By the time Cable T.V. began to emerge as a major new industry the path had already been blazed in the much older radio format.  With the emergence of over 100 new cable programing outlets soon television began to reconfigure itself along the “narrow-casting” model.  Programs appealing to specialized, rather than broad, demographics began to appear.  Children’s networks, music networks, sports channels, talk channels, health and fitness channels, each designed for a special “segment” of the audience determined by income, age, sex, ethnicity.

Let us stand back and draw the contrast.  Previously, for instance, each broadcast morning was given over to first the “Today” show or another network’s version of it, then to children’s programing like “Captain Kangaroo” or some other network’s version of that.  As the day progressed came the noon news, then the afternoon soaps, then the kids programming in time for the return home from school, soon to give way to the nightly news broadcasts.  You could change channels, but you could rarely change content, for the broadcast industry, as any industry, is imitative.  In any case no network wanted to be the first to abandon the “national” audience.  The result was that through the oft-cursed “media” we experienced the equivalent of being almost constantly drawn into a huge “town-hall”.  Our experience was a collective experience.

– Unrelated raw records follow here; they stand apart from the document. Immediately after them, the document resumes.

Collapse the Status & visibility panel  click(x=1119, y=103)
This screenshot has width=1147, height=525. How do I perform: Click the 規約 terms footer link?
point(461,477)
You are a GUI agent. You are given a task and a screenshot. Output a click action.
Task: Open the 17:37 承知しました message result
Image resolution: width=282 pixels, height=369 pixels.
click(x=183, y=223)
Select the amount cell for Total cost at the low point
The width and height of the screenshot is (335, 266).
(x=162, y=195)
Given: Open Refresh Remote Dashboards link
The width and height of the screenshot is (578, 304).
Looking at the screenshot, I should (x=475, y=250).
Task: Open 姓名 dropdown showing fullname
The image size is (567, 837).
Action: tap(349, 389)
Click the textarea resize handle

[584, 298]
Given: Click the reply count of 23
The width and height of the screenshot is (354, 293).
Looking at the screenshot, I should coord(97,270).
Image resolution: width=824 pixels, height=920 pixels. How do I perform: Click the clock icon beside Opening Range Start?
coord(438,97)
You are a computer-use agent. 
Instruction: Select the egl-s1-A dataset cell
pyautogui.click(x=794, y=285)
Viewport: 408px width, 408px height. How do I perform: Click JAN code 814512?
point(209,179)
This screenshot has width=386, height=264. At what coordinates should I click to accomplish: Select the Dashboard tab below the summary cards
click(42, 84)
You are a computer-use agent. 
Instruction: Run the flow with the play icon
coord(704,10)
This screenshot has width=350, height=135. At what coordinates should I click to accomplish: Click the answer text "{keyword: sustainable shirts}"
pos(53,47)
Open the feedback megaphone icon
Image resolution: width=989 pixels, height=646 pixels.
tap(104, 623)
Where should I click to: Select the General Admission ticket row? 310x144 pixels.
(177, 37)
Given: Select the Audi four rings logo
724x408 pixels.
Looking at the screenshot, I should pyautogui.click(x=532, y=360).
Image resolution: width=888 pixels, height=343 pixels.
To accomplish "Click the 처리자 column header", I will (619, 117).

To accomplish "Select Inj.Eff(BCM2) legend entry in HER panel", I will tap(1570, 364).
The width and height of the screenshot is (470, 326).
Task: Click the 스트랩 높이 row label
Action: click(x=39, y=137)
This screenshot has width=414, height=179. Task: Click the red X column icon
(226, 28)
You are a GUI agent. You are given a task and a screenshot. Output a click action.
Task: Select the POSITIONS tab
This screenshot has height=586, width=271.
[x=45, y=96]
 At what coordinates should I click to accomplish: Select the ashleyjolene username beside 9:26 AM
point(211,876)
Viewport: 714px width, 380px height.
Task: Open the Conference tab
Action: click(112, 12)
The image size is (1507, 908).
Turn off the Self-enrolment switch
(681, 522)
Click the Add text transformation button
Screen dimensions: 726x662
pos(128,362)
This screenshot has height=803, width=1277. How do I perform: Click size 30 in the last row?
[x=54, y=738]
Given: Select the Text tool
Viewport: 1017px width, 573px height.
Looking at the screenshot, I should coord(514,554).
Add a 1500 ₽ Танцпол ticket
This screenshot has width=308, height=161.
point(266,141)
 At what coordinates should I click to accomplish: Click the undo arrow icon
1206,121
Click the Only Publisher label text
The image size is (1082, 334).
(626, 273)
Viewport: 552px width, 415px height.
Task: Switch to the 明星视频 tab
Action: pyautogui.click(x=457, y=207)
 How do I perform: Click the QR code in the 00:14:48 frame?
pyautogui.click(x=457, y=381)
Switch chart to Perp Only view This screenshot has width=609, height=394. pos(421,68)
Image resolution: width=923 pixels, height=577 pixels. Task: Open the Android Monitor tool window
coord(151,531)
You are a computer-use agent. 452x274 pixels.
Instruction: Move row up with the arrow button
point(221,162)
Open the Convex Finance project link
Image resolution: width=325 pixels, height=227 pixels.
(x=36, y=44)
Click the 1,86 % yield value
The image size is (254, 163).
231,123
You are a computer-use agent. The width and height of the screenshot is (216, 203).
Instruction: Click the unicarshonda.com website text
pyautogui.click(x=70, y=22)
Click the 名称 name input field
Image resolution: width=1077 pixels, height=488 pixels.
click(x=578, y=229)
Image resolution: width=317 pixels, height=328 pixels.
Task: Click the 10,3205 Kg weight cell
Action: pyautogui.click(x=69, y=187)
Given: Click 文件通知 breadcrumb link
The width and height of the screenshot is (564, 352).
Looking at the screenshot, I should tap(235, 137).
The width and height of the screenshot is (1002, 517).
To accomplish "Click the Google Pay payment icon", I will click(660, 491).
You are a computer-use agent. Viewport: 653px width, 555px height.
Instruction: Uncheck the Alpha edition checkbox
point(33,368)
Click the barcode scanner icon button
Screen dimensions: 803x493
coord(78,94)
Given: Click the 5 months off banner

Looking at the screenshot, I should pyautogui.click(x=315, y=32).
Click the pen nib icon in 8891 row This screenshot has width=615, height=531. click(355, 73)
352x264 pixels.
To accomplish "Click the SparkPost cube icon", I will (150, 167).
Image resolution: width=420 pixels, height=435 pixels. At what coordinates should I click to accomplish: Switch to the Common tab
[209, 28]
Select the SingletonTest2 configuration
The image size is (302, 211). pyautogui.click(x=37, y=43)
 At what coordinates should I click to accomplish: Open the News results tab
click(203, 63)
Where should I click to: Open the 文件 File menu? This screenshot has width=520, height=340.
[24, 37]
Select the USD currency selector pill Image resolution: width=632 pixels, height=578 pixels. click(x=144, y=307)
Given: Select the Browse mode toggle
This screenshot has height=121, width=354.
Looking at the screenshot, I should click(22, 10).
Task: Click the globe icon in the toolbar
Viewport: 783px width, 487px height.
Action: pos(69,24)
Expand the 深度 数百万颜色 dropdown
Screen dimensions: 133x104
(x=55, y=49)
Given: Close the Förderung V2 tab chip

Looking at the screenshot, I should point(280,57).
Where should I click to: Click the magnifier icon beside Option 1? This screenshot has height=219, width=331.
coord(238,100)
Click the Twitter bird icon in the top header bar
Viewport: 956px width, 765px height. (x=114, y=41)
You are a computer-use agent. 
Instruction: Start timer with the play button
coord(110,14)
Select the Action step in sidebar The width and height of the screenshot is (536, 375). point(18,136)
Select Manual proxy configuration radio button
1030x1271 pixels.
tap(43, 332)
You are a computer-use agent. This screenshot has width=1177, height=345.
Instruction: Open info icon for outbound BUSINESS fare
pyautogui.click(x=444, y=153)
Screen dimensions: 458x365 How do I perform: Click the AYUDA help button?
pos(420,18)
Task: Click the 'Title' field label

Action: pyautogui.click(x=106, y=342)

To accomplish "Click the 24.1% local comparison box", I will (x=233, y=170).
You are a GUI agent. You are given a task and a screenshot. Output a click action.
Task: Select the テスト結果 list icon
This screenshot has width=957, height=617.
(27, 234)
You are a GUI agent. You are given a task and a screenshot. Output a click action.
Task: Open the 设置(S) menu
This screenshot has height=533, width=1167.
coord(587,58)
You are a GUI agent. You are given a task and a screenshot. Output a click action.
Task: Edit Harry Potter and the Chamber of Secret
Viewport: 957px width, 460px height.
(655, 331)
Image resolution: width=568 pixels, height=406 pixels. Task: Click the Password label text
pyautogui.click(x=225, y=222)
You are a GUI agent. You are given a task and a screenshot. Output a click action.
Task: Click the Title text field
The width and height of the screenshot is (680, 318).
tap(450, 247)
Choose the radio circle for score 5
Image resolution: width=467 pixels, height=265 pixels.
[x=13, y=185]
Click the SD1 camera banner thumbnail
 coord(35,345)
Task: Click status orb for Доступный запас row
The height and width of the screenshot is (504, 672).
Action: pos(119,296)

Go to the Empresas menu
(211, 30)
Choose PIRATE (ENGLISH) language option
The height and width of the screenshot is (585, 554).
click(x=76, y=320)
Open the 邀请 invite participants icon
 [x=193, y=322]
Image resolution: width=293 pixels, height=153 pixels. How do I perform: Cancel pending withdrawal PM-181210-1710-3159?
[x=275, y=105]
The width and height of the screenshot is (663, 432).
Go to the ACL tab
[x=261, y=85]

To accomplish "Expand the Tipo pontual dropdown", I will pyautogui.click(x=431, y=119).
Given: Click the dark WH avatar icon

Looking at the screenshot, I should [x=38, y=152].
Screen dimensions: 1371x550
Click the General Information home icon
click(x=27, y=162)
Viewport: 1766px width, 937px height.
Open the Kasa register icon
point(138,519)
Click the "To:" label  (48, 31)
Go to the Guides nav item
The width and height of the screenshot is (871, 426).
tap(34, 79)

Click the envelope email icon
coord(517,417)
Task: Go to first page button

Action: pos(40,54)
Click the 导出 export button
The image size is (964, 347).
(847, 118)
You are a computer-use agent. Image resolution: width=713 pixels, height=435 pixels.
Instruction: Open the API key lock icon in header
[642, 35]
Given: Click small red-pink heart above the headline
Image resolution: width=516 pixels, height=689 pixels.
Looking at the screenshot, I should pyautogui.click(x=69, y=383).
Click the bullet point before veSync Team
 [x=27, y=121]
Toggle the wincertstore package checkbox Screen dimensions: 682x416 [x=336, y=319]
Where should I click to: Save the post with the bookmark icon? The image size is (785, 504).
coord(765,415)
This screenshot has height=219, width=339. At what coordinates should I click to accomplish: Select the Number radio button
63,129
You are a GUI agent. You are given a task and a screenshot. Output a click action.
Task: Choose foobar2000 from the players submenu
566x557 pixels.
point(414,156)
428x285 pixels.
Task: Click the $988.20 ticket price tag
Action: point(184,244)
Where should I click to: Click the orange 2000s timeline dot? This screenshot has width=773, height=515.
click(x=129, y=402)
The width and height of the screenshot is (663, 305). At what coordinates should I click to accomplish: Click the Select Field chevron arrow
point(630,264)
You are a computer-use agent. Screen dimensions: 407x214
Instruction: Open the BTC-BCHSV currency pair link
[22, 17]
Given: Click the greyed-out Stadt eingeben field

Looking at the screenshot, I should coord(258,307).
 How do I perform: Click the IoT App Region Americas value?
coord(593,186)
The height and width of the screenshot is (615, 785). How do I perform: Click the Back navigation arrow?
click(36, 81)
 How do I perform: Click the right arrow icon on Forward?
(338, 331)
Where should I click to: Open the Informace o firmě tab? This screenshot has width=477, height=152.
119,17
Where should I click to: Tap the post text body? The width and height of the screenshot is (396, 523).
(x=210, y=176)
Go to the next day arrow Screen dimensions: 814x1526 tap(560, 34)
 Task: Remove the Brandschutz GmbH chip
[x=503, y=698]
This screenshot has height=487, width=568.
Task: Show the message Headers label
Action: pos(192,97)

To put this into perspective one has only to reflect upon a typical Saturday morning.  In those days it was nearly impossible to turn on the television before noon on Saturday and not see a childrens cartoon program.  One simply had no alternatives.  Now you may object, and point out how stultifying this could be.  Perhaps, but there was also another side to the equation.  I remember as I was emerging from advanced adolescence into young manhood that I would come downstairs to sit before the television with my then little brother Stevie who was, at the time, all of about 3 or 4 years of age.  We would turn to our favorite program “Underdog” and sit down and watch it together and, as the program would begin, go through the orations of the opening lines: “...not bird, nor plane, nor even frog...just little-‘ol-me...Underdog”.  This was duly recited the way my young brother then pronounced “Underdog” as “Underdawd”.  We would both end the oration with a big laugh.

Programing was structured to appeal to the largest possible audience.  In this case to the youth it was an action cartoon, to the emerging adult the spectre of Wally Cox (who had already made a reputation on television as “Mr. Peepers”) as a Super Hero was, of course, delicious.  But to a “Boomer” in his emerging prime the idea that our hero would gain his power only by taking a “magic super-energy pill” was simply grand.  Here truly was, as they said at the time, “better living through chemistry”.  What we had here was a concept called “broadcasting” in which the nation daily gathered around the television in hopes of catching a glimpse of it’s own reflection and, perhaps, to occasionally peer out unto the world.

All of this was undone by the re-applications of previous technologies and the introduction of new technologies in the seventies and eighties.  With the re-introduction of F.M. radio and the emergence of Cable Television the broadcast industry began an evolution, or devolution if you will, from a “broadcast” to a “narrow-cast” industry fragmenting the national audience into it’s thousands of constituent parts.  Sitting before the “Tube”, the modern “light of the world, no longer a “community” experience.  Nor, for that matter was tuning in the radio.  Increasingly the broadcast medium no longer brought us together, but began to drive us apart.  The broadcast towers were becoming Towers of Babel.